Одолели мы «Петровича».
Иван и чаю даже не дождался. Натянув шапочку на уши, свернулся в клубок на лапнике под кедром. Ужал голову в воротник куртки – как черепаха в панцирь. Руки в карманы спрятал. Спит теперь уже. Убайкался, бедняга.
– Не следит, – говорит Виктор. – Что и бабушке-то говорить придётся?
Вышел Николай, точнее, выпал из «избушки», место подыскивать для «пионерского» костра подался – его либидо его гонит, шумно там падать заставляет.
Виктор, с мундштуком в руке, с погасшим в нём огарком сигареты, лежит на взлокоточке, то, на секунду задремав, уронит голову на грудь, то, очнувшись тут же, её вскинет.
– Эх, – говорит, глаза открыв, – матрас-то зря на Масловской не взяли, как сейчас бы завалился… Николай, – говорит, – сходи-ка за матрасом, на прямую тут, пожалуй, недалёко.
Или не слышит Николай его, или уж занят очень, так не откликается.
– Где он? – спрашивает меня Виктор.
– Тут, за кедрами, трещит-то вон, по яру вроде ходит, – отвечаю.
– В речку не сбрякай!.. Динозавр… Телогрейку-то нескоро – не подштанники – просушишь…
Захрапел, слышу, Виктор.
Отхожу я от костра.
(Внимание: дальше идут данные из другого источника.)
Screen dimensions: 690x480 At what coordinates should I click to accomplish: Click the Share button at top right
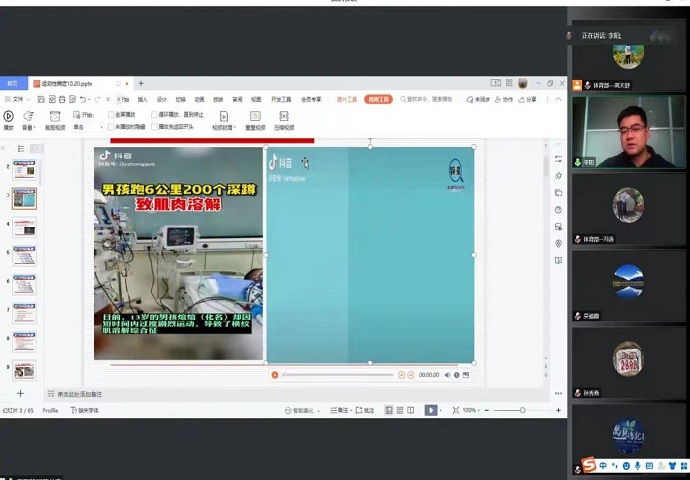click(x=528, y=99)
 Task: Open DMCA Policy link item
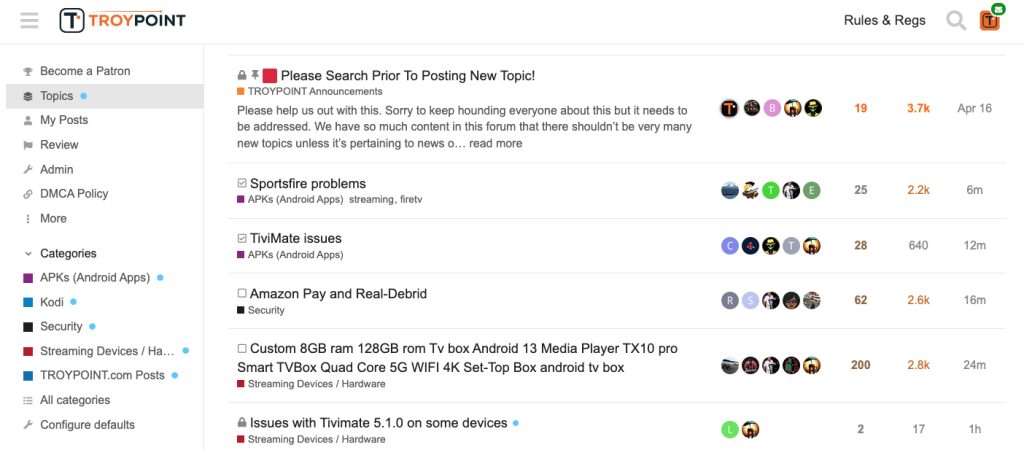tap(73, 193)
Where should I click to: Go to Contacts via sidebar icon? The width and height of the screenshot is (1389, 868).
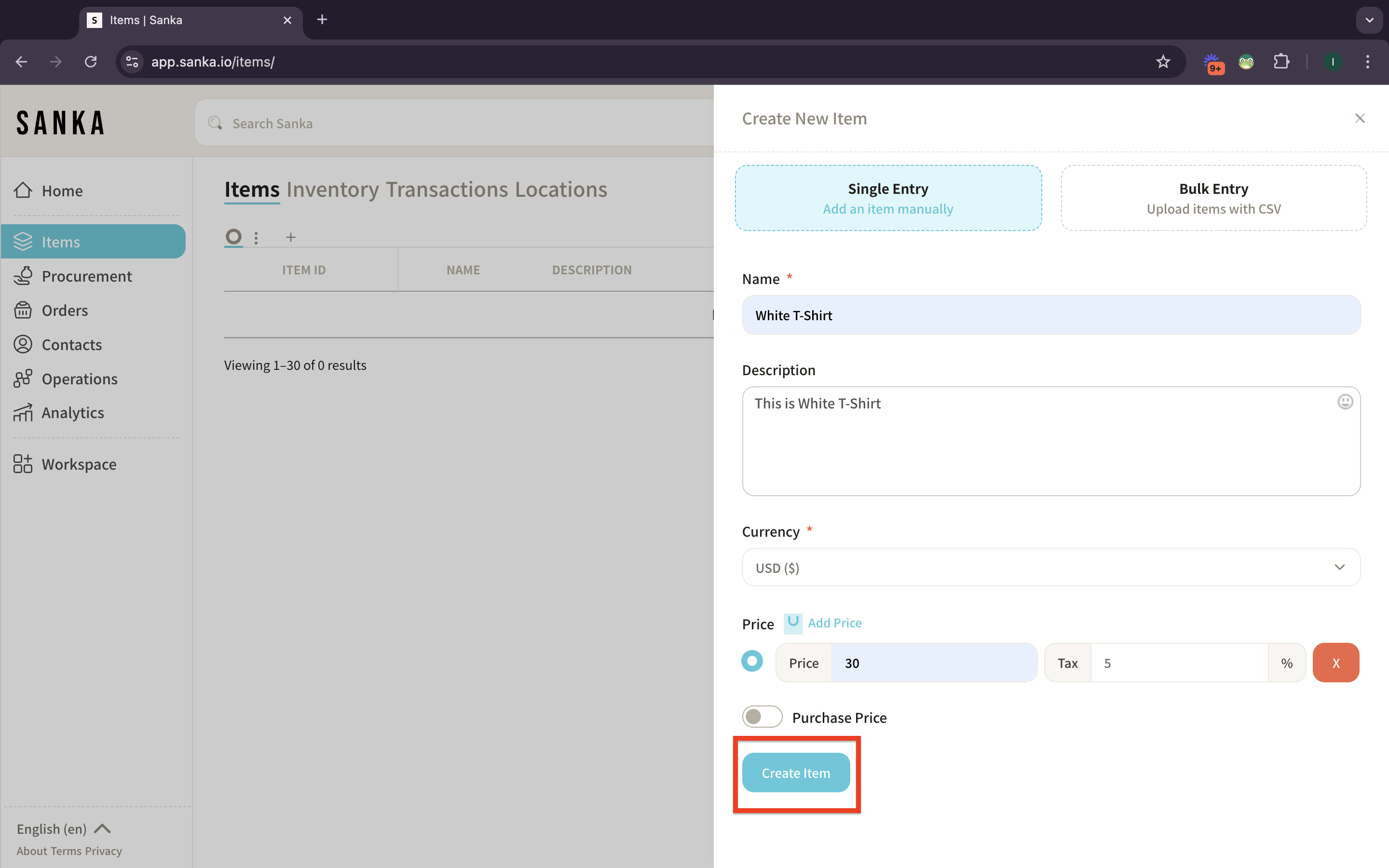click(23, 344)
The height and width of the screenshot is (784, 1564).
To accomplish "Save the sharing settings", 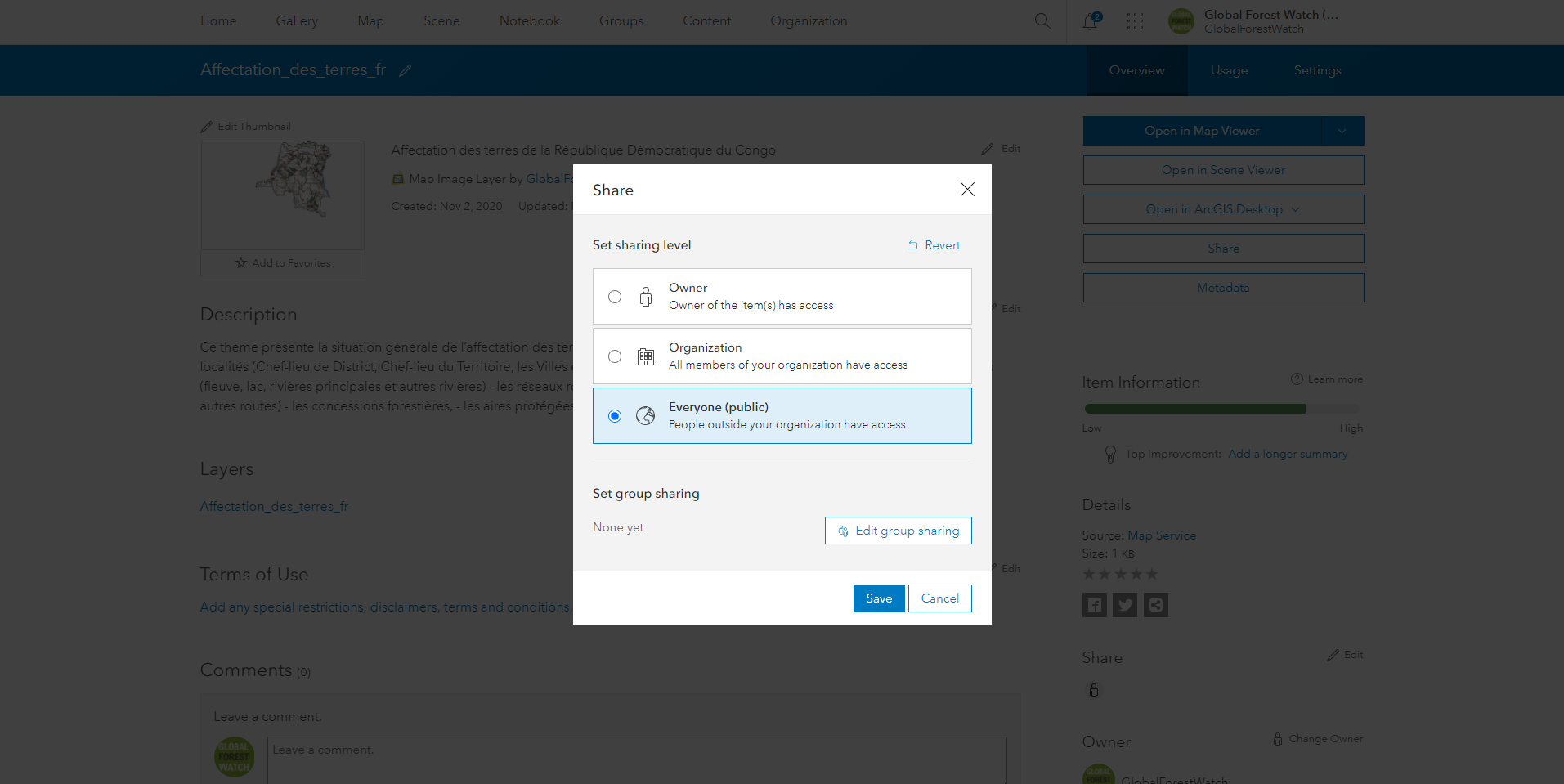I will pyautogui.click(x=878, y=598).

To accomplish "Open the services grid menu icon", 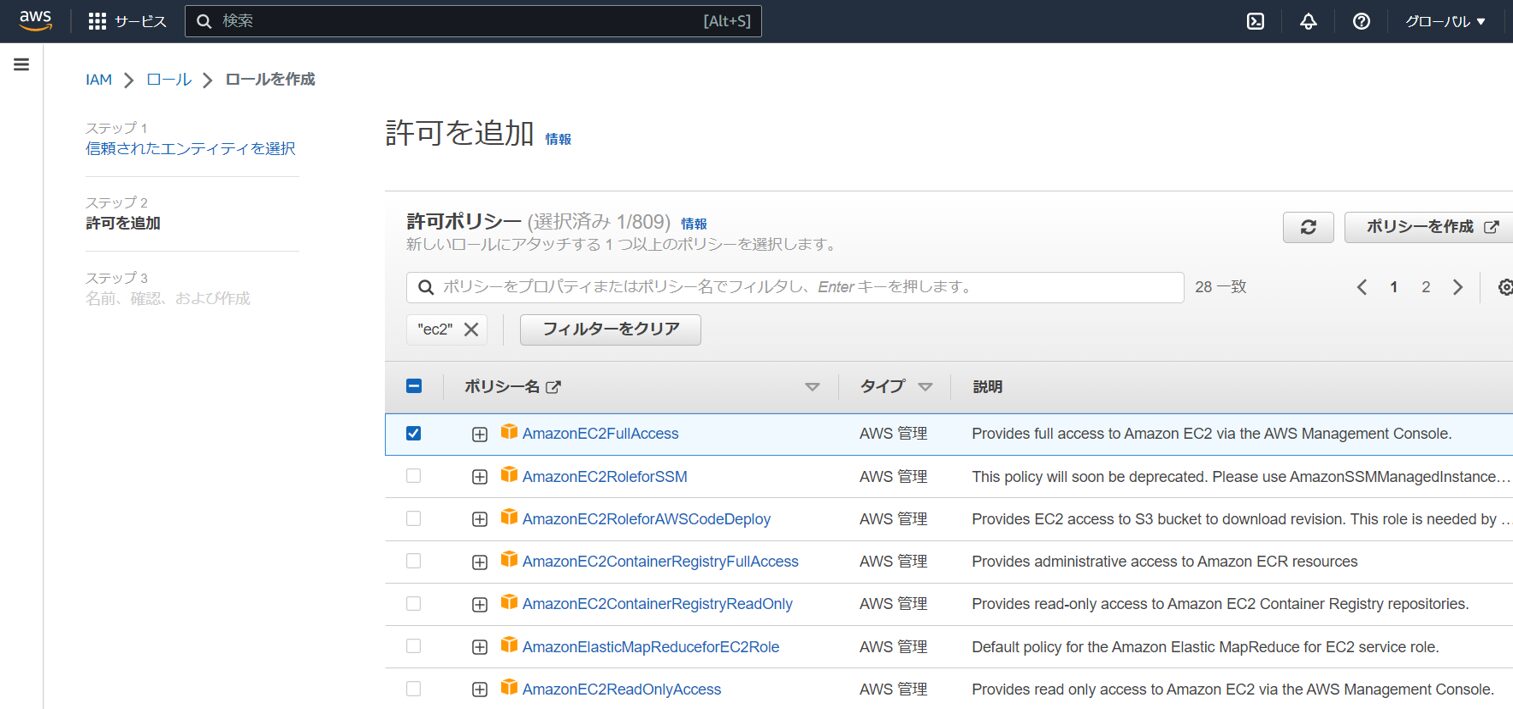I will pyautogui.click(x=97, y=21).
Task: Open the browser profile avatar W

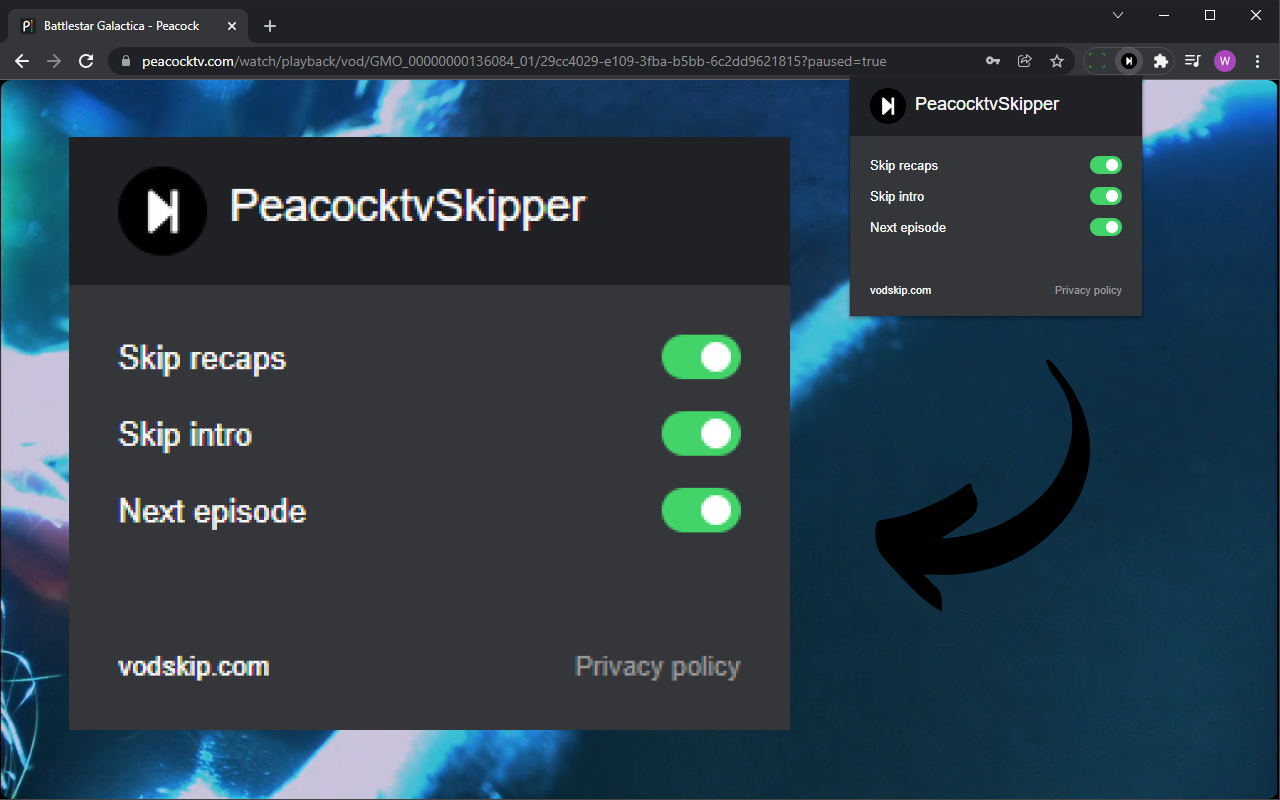Action: coord(1225,61)
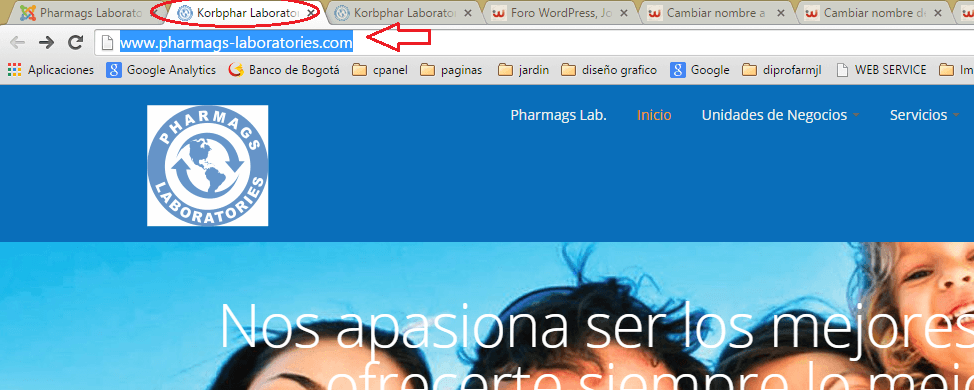974x390 pixels.
Task: Click the browser back arrow
Action: click(18, 42)
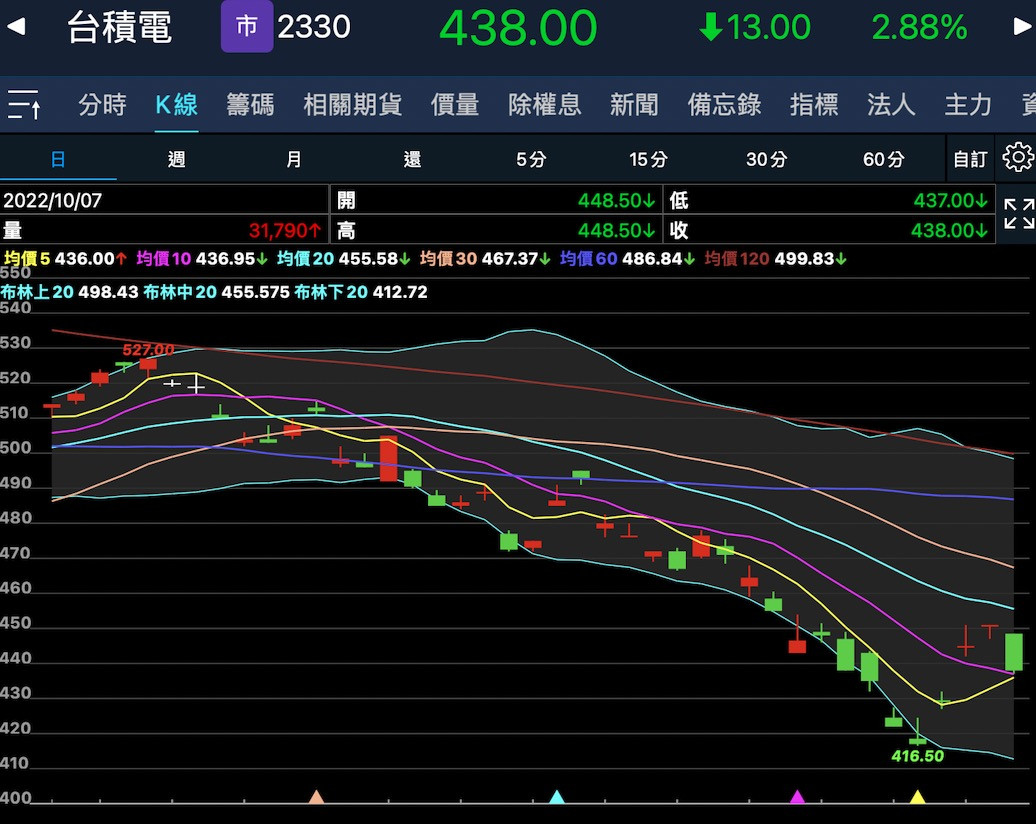Open the 自訂 custom period option
Viewport: 1036px width, 824px height.
point(969,159)
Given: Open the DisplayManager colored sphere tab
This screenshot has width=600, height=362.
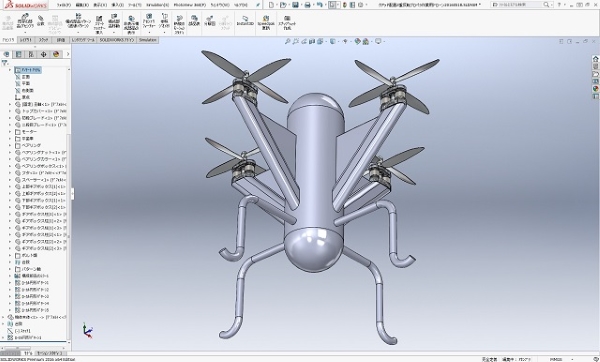Looking at the screenshot, I should (56, 54).
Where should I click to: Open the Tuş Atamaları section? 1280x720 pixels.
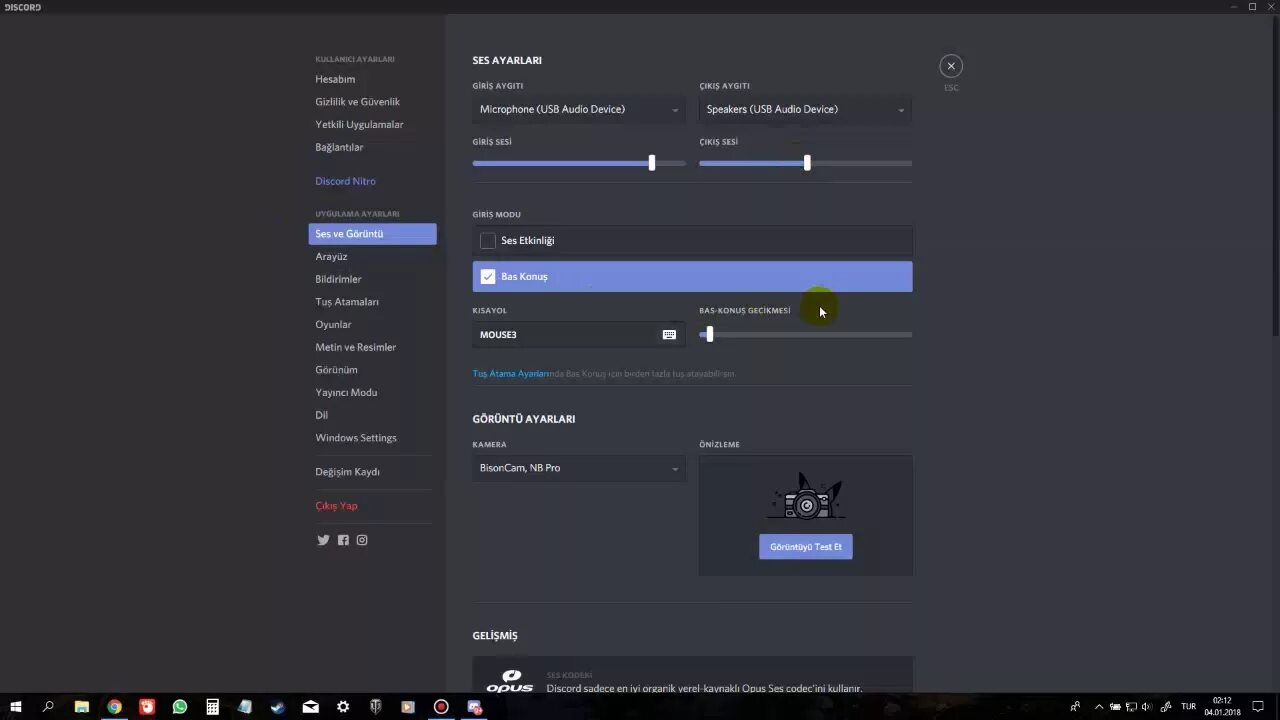pos(345,301)
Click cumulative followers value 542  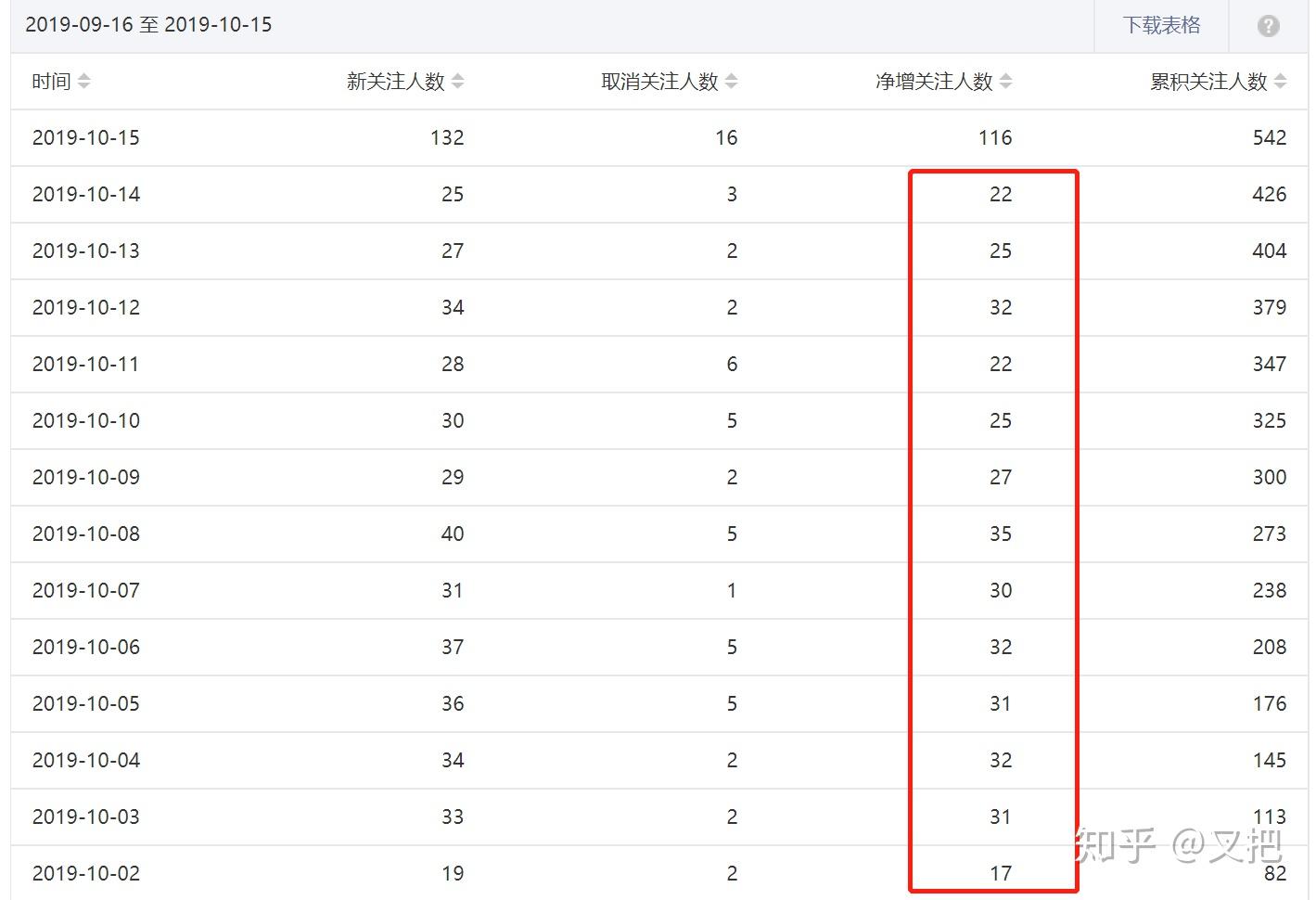coord(1270,138)
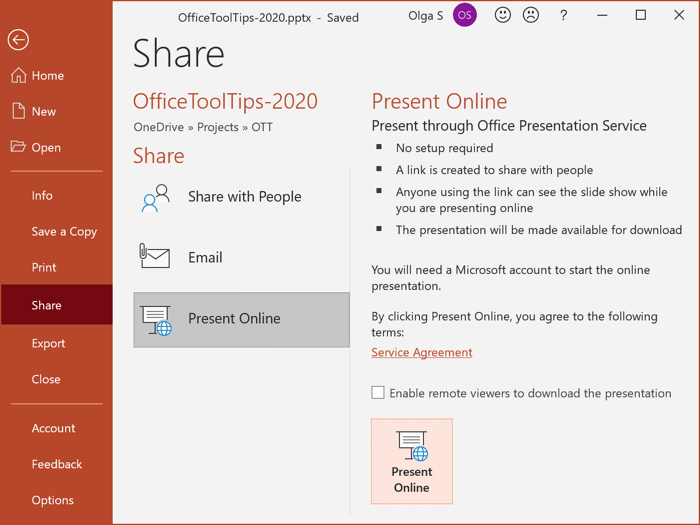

Как пуля в плоть, во мрак вминаюсь, как в гудрон ли, форму тела своего от столкновения меняя, – так мне кажется. И меня, как Николая же, смотрю, мотает – словно ветер дует переменчивый, то, шаля, надавит резко, крепко, то опустит будто вдруг. Но продвигаюсь. Мелкие кедрики и пихточки чуть не заваливаю – очень-то на них не обопрёшься – хлипкие – не вижу их, руками только ощущаю – мягкие. Гулливером себя чувствую. У лилипутов. В темноте лицом на что-нибудь не напороться бы, боюсь, – и жмурюсь, словно от метели. Запинаюсь за колоду. Ниц заваливаюсь, как сражённый, перевёртываюсь на спину – продолжительно. Лежу. Проваливаюсь ли. Мох под затылком, под ладонями – живой и влажный – как в родное, в него втискиваюсь. Небо в звёздах – как в заколках, без которых бы оно скрутилось, – кедров нет тут, так не заслоняют. Слышу: река журчит – мелодия струится – меж деревьями и между рёбрами моими – обволакивает и пронизывает, из дудука словно вытекает. И десятки тысяч лет назад, а может быть, и сотни – точно так же. Только русло, «петли», поменяла и ещё вот: без меня – сама с собою. Звёзды в ней, конечно, отражаются, мигают – хоть и не вижу я, но представляю.